Passed under President Donald Trump's trillion dollar Tax Cuts and Jobs act in the end of 2017, the opportunity zone program allows investors to roll over capital gains or invest traditionally through a qualified opportunity fund on a property or a project in a designated opportunity zone, which are low-income and distressed areas, in exchange for the deferment or elimination of capital gains depending on the length of the investment.
The governor of every state last year designated opportunity zones based on census data.
California has 879 designated opportunity zones, the most in the nation.
There are 1,000 projects proposed in opportunity zones in California, according to Ma. More than half — 59% — are multifamily projects.
Ma said it is her office's goal to increase the supply of affordable and market-rate housing.
Ma said she is in the process of overhauling the state Treasury Department to streamline the development process. Her office is promoting a website that shows the state's excess land and makes it easier for investors to locate projects across the state.
"We are behind some of the other states that have been doing a little bit more in terms of [promoting their cities’ economic development] in conferences, on websites and webinars, but we are going to be catching up pretty quickly," Ma said. "We're revamping [the] office to do business. We want to be customer-friendly, host roundtables and introduce you to projects."
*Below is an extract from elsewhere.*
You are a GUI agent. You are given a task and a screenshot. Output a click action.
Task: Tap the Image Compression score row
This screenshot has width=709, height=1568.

She said on top of the opportunity zone program, developers planning to build affordable housing in these OZ areas could also apply for the California Debt Limit Allocation Committee program, which manages the state’s tax-exempt bond allocations for affordable housing projects.
Developers could also apply for the California Tax Credit Allocation Committee, which administers the federal and state Low-Income Housing Tax Credit programs.
"The only way to meet our housing goals is all of you," she said to a room full of commercial real estate investors and developers. "We need private investments and that is where we come in. We want to be the matchmakers. We want to introduce you all to projects that are out there and ready to go but lack the some of the funding to make the deal pencil."
Ma's deputy treasurer for housing and economic development, Jovan Agee, said in order to face the state's housing crisis everyone has to be on the same page.
"If we're truly going to walk the talk, if this is truly a crisis, it's going to take everyone irrespective of their political safe corner to figure out how to loosen our grip so slightly," Agee said about housing issues. "It's going to take all of us. ... You see what the governor is doing and what our office [State Treasury] is doing ... a culture shift is happening."